1.5 Chernoff-Flury Faces

If we are given data in numerical form, we tend to display it also numerically. This was done in the preceding sections: an observation $x_1=(1,2)$ was plotted as the point $(1,2)$ in a two-dimensional coordinate system. In multivariate analysis we want to understand data in low dimensions (e.g., on a 2D computer screen) although the structures are hidden in high dimensions. The numerical display of data structures using coordinates therefore ends at dimensions greater than three.

If we are interested in condensing a structure into 2D elements, we have to consider alternative graphical techniques. The Chernoff-Flury faces, for example, provide such a condensation of high-dimensional information into a simple ``face''. In fact faces are a simple way to graphically display high-dimensional data. The size of the face elements like pupils, eyes, upper and lower hair line, etc., are assigned to certain variables. The idea of using faces goes back to Chernoff (1973) and has been further developed by Bernhard Flury. We follow the design described in Flury and Riedwyl (1988) which uses the following characteristics.

1 right eye size
2 right pupil size
3 position of right pupil
4 right eye slant
5 horizontal position of right eye
6 vertical position of right eye
7 curvature of right eyebrow
8 density of right eyebrow
9 horizontal position of right eyebrow
10 vertical position of right eyebrow
11 right upper hair line
12 right lower hair line
13 right face line
14 darkness of right hair
15 right hair slant
16 right nose line
17 right size of mouth
18 right curvature of mouth
19-36 like 1-18, only for the left side.

Figure 1.15: Chernoff-Flury faces for observations 91 to 110 of the bank notes. 2949 MVAfacebank10.xpl
\includegraphics[width=1\defpicwidth]{face10.ps}

First, every variable that is to be coded into a characteristic face element is transformed into a $(0,1)$ scale, i.e., the minimum of the variable corresponds to $0$ and the maximum to $1$. The extreme positions of the face elements therefore correspond to a certain ``grin'' or ``happy'' face element. Dark hair might be coded as $1$, and blond hair as $0$ and so on.

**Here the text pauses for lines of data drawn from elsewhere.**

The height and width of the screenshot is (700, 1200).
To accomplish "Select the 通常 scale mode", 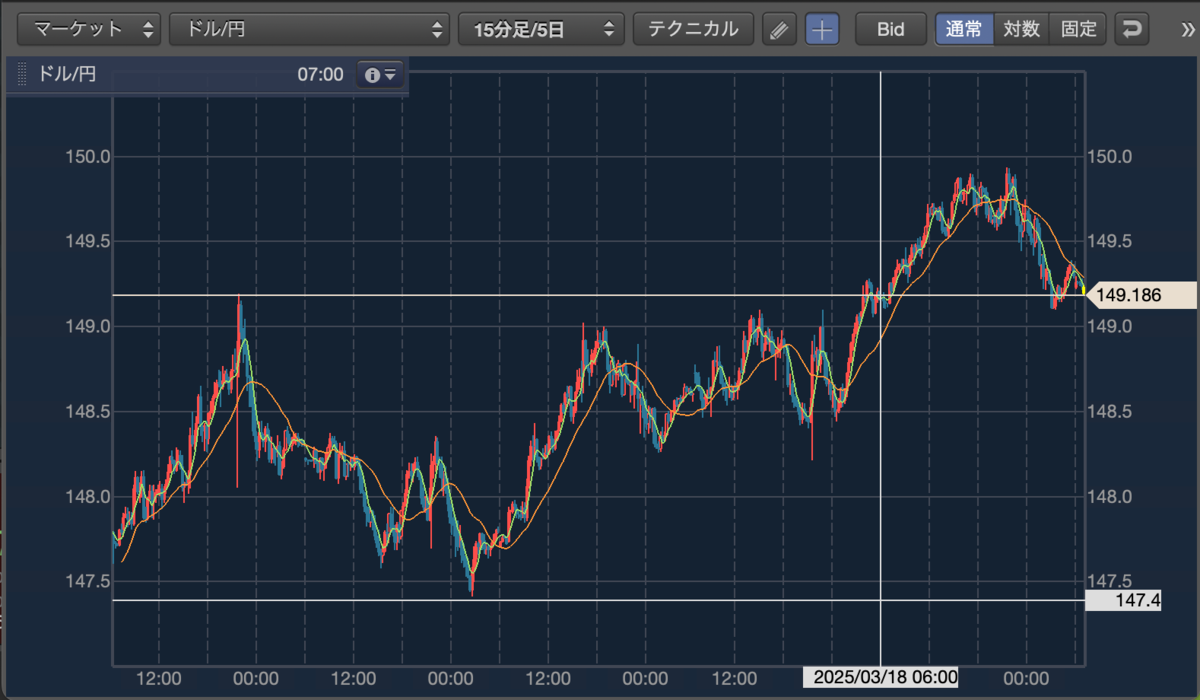I will [965, 29].
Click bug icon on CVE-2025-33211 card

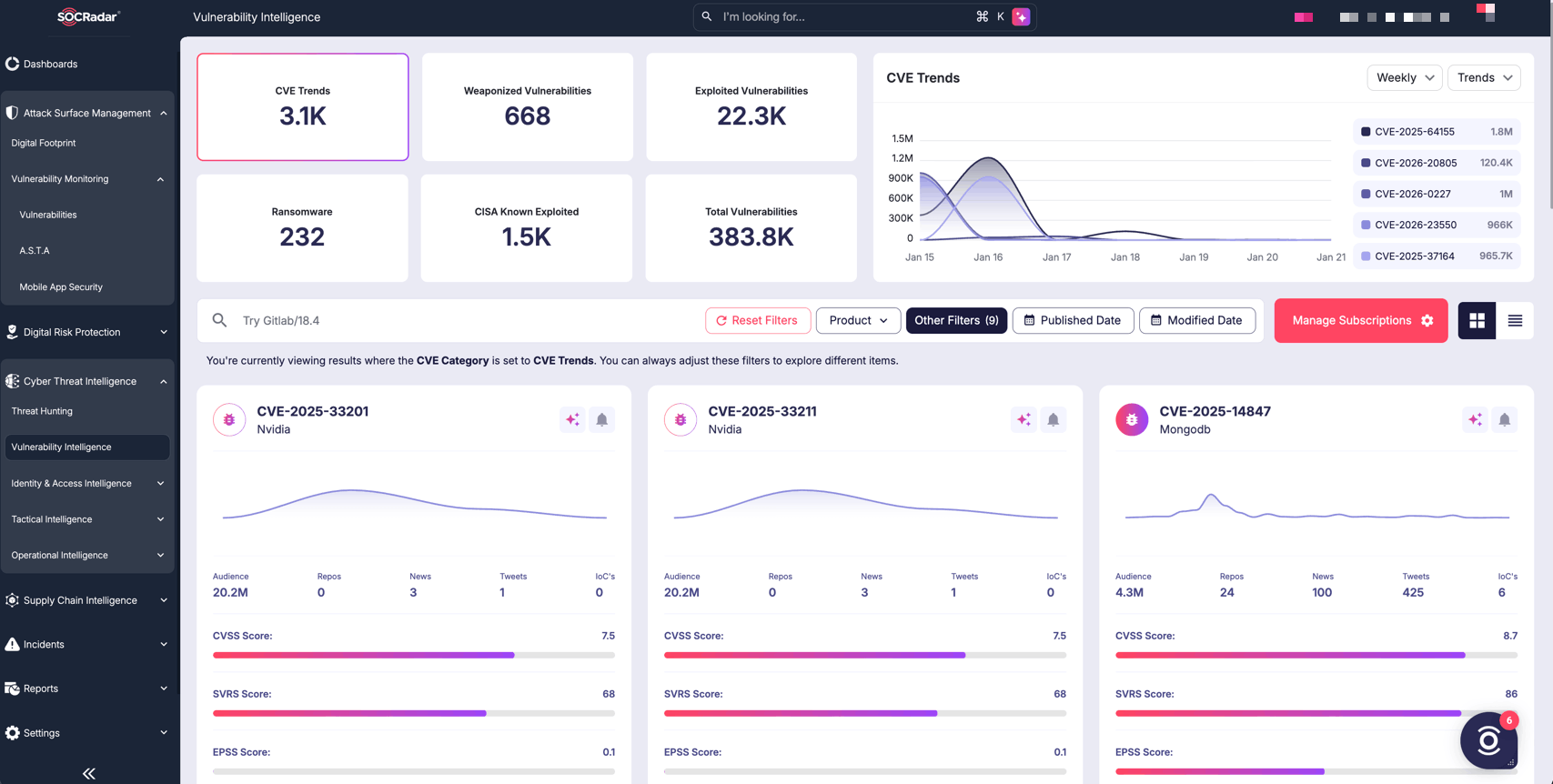681,419
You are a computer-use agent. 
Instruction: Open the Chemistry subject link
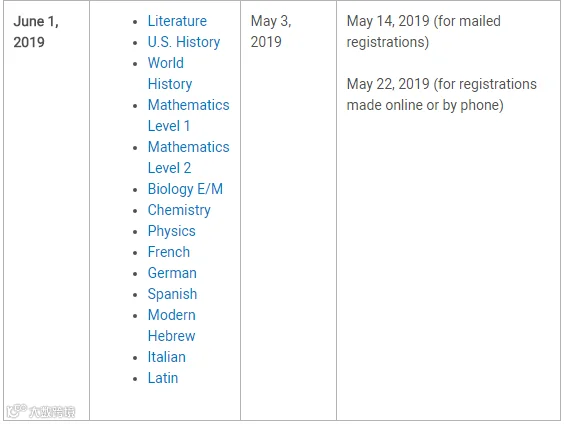(179, 210)
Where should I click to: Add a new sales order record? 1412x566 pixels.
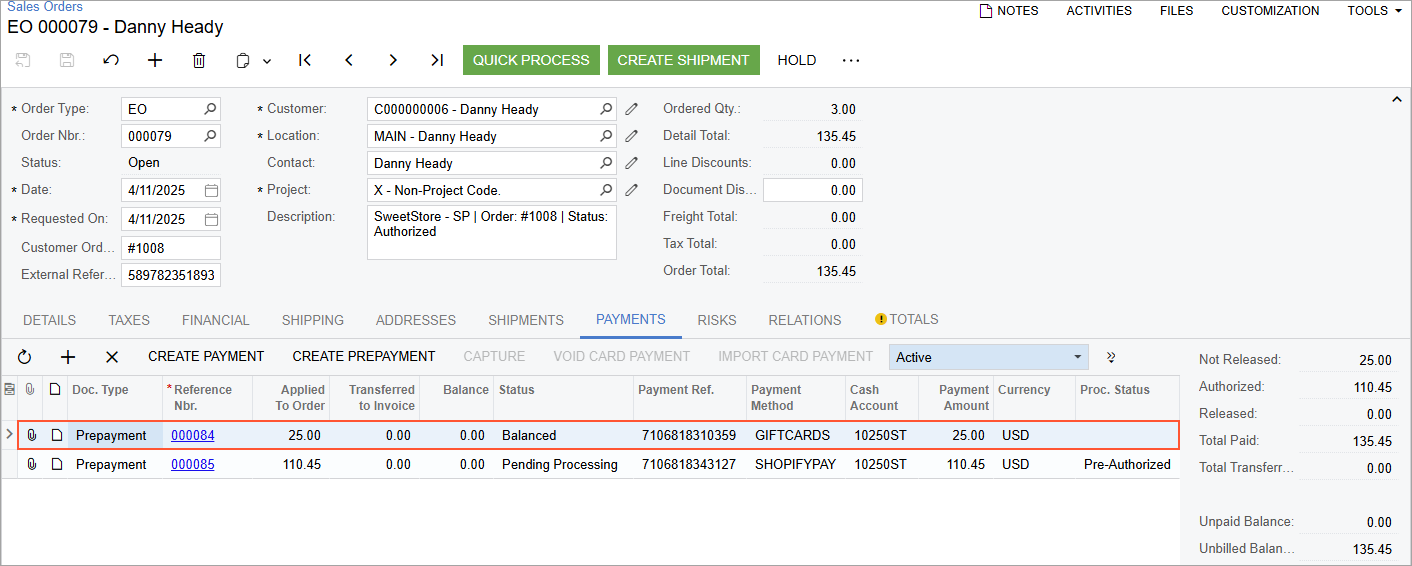(155, 60)
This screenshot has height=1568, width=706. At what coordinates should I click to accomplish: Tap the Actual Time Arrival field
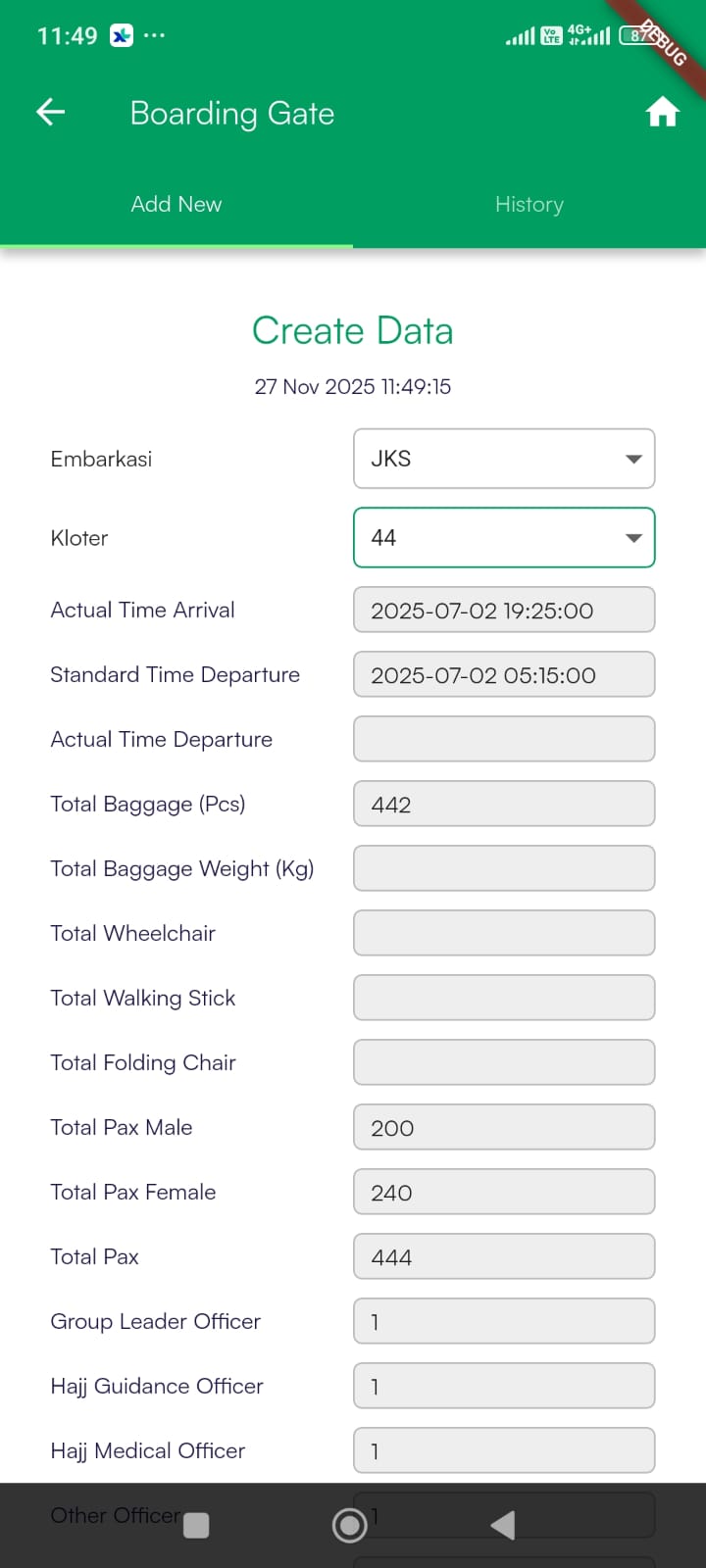[503, 610]
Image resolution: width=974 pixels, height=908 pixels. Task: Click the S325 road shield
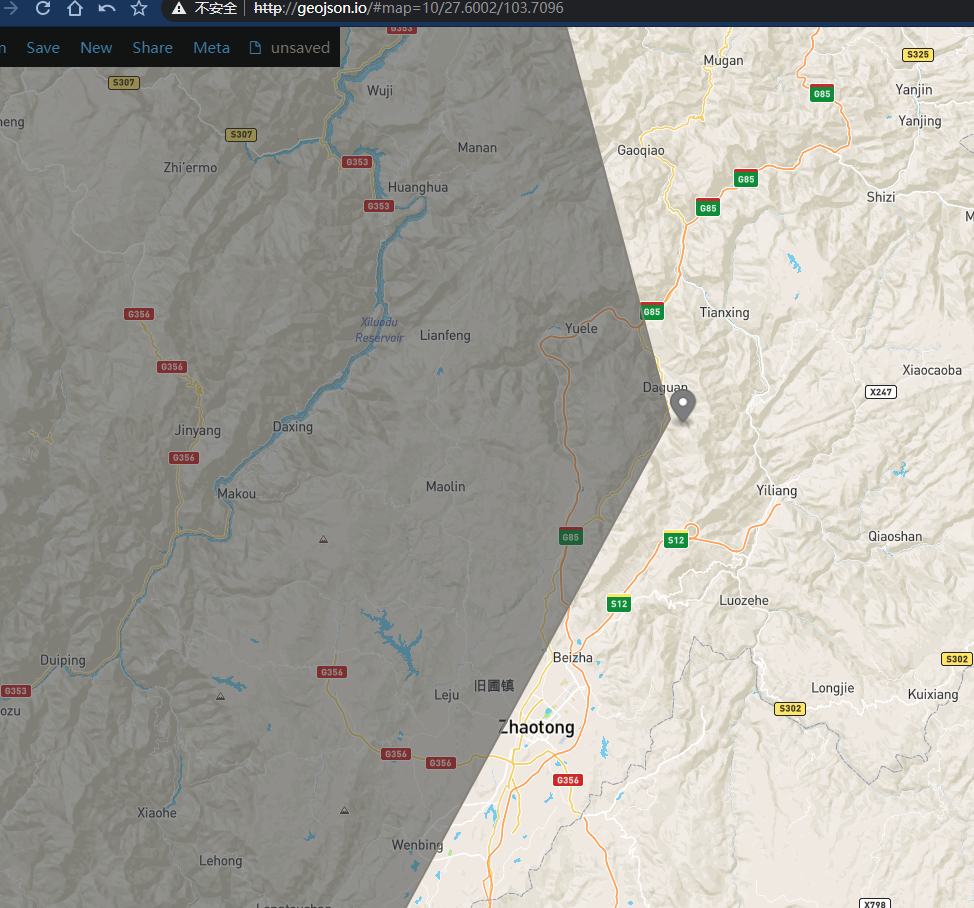tap(917, 55)
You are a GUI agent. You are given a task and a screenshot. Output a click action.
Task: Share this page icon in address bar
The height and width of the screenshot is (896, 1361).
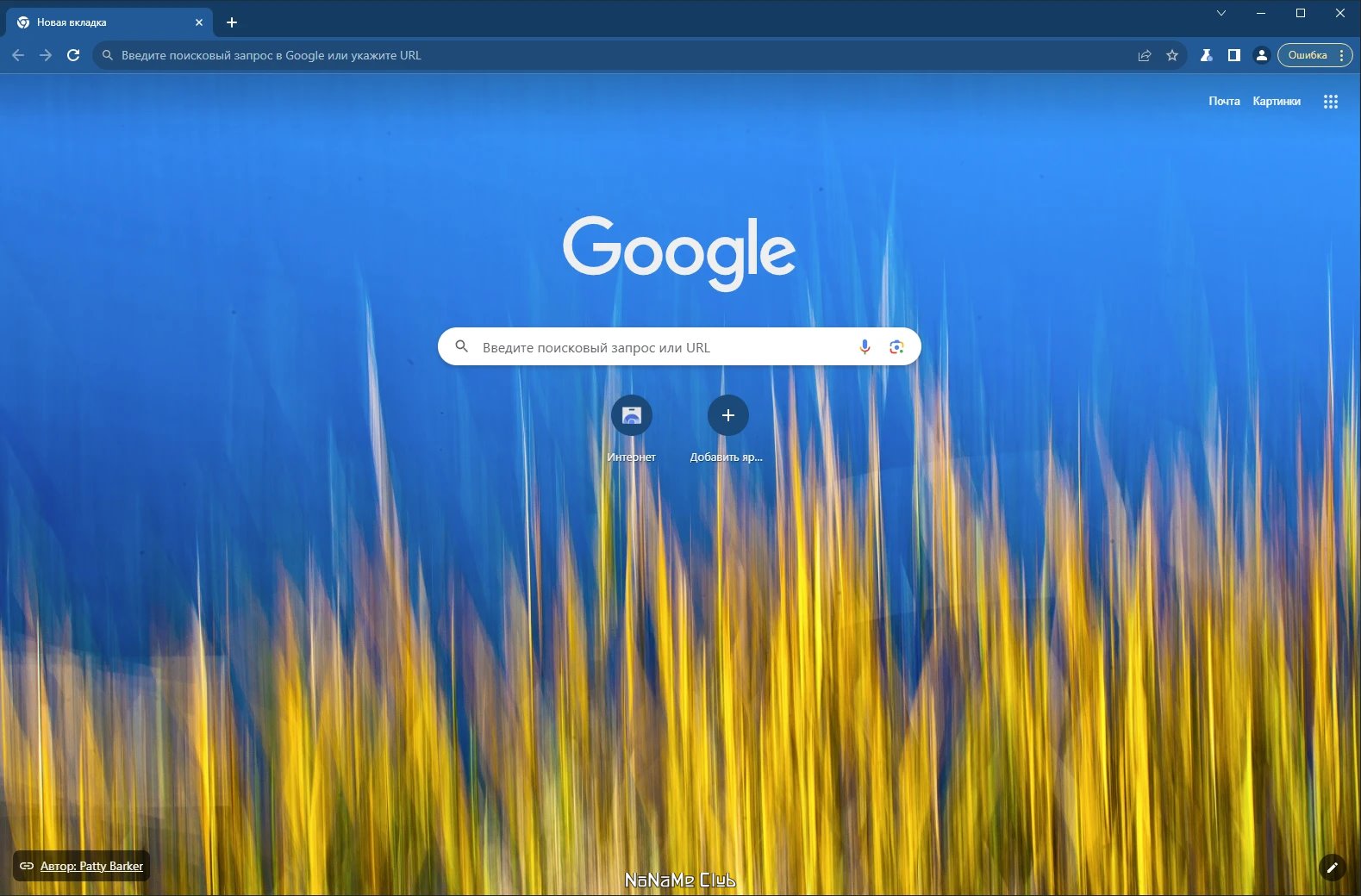[1145, 55]
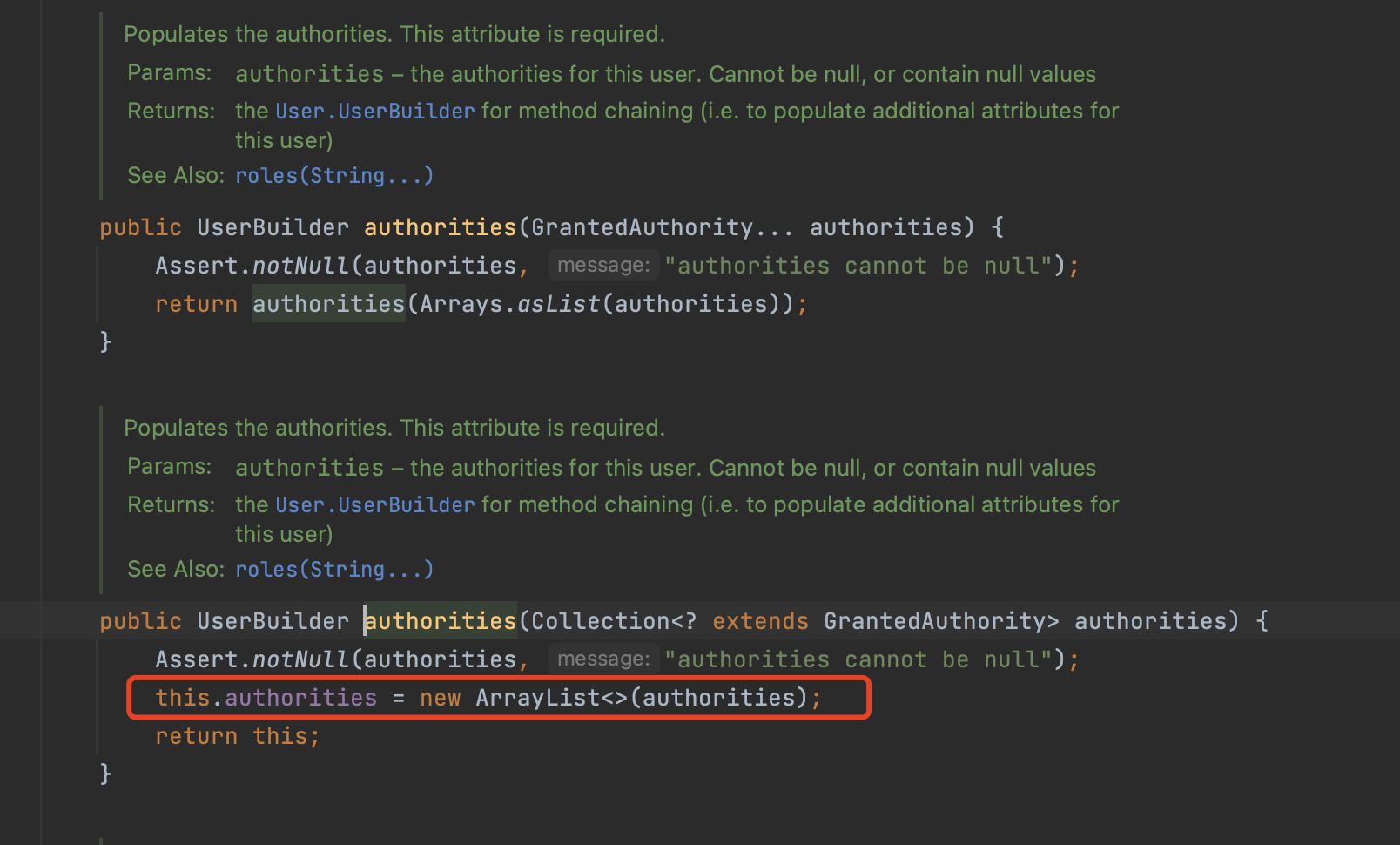Screen dimensions: 1400x845
Task: Click the public keyword of second method
Action: click(140, 620)
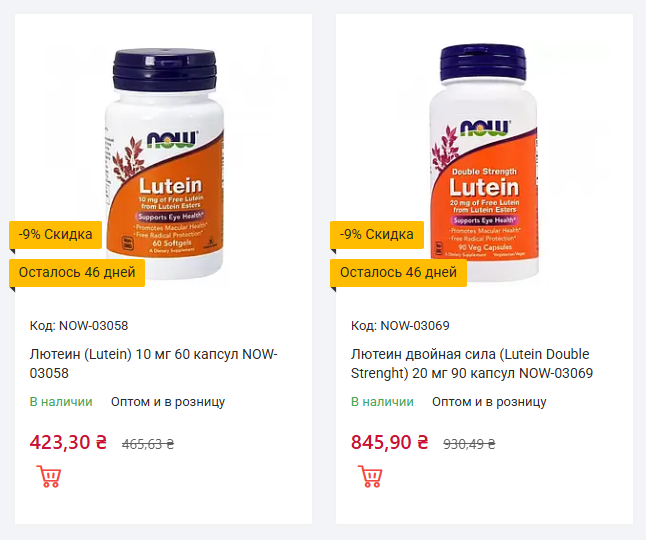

As an example, consider the observations 91 to 110 of the bank data. Recall that the bank data set consists of 200 observations of dimension 6 where, for example, $X_{6}$ is the diagonal of the note. If we assign the six variables to the following face elements

\begin{eqnarray*}
X_1 &=& \textrm{1, 19 (eye sizes)}\\
X_2 &=& \textrm{2, 20 (p...
... &=& \textrm{13, 14, 31, 32 (face lines and darkness of hair),}
\end{eqnarray*}



we obtain Figure 1.15. Also recall that observations 1-100 correspond to the genuine notes, and that observations 101-200 correspond to the counterfeit notes. The counterfeit bank notes then correspond to the lower half of Figure 1.15. In fact the faces for these observations look more grim and less happy. The variable $X_{6}$ (diagonal) already worked well in the boxplot on Figure 1.4 in distinguishing between the counterfeit and genuine notes. Here, this variable is assigned to the face line and the darkness of the hair. That is why we clearly see a good separation within these 20 observations.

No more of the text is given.